So good was the action that fireworks festooning against black skies Wednesday evening throughout central Minnesota withered by comparison.
Which underscores just how big a deal fishing on Mille Lacs is this summer.
And how unusual.
Because only a relative handful of lakes in this state or any other can cough up so regularly oversized specimens of these two species on the same day to the same anglers with only minor changes in rigging, technique and position.
But on Mille Lacs this summer, catches of this type are common, satisfying anglers no end.
With one caveat:
Anglers who want fish to eat can be frustrated, unless they're willing to eat bass (or northerns). Because eating-size Mille Lacs walleyes that are legal to keep -- those less than 17 inches long -- are relatively rare.
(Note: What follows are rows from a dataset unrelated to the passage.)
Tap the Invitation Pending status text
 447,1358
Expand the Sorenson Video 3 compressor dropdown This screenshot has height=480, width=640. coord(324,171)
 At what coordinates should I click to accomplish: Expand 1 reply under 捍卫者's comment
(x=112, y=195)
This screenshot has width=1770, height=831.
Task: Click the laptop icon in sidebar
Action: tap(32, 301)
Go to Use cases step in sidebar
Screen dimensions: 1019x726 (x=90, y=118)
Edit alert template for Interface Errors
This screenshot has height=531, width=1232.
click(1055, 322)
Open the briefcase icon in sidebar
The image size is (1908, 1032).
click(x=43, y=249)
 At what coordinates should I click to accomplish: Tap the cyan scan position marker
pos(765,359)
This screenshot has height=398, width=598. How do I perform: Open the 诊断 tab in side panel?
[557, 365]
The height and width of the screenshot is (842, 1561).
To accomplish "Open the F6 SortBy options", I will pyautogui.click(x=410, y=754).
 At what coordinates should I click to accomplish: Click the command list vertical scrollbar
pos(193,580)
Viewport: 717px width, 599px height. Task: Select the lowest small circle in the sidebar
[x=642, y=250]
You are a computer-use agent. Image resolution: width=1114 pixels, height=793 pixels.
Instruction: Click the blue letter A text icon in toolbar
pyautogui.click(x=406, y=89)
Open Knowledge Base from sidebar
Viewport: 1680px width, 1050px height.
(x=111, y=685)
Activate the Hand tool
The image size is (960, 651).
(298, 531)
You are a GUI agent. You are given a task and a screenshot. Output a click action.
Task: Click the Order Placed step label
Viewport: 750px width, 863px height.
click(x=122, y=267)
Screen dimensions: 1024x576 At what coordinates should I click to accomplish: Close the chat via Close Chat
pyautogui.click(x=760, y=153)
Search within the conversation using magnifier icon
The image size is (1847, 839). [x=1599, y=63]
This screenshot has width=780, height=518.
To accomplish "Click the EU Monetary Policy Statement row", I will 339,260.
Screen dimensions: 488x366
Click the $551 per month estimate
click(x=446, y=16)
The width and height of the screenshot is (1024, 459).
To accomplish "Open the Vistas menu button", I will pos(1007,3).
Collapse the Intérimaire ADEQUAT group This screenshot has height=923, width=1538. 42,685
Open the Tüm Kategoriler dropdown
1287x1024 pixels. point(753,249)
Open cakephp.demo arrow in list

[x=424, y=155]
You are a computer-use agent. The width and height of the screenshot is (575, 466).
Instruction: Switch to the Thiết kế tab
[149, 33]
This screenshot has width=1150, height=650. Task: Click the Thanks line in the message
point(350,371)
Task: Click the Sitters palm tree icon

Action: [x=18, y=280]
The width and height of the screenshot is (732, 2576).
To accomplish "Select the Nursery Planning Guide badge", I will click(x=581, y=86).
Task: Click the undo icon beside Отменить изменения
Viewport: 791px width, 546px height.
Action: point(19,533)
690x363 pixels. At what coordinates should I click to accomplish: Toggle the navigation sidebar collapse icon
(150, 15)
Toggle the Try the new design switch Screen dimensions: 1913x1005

Yet few dedicated Mille Lacs anglers are staying away from the lake because they're likely to catch too many monster walleyes. Big fish are their own attraction, whether they're destined for a frying pan or not.
Instead, the lake's siren call is most often resisted this year by the same anglers who resist it every year:
Those who fear the lake's size.
And those who don't know how to fish it.
The second hang-up is related to the first, because large lakes demand more and better navigation and angling skills than do small lakes.
And at some 20 miles across, Mille Lacs is a large lake.
But assuming on a given day that the big lake is flat enough, an angler's boat is big enough and/or that people venturing onto it aren't devoid entirely of common sense, fear in this case isn't a rational response.
Wanting to catch big fish is.
How to do it?
Here are two basic rigging methods that will put Mille Lacs bass and walleyes on the end of your line on the same day.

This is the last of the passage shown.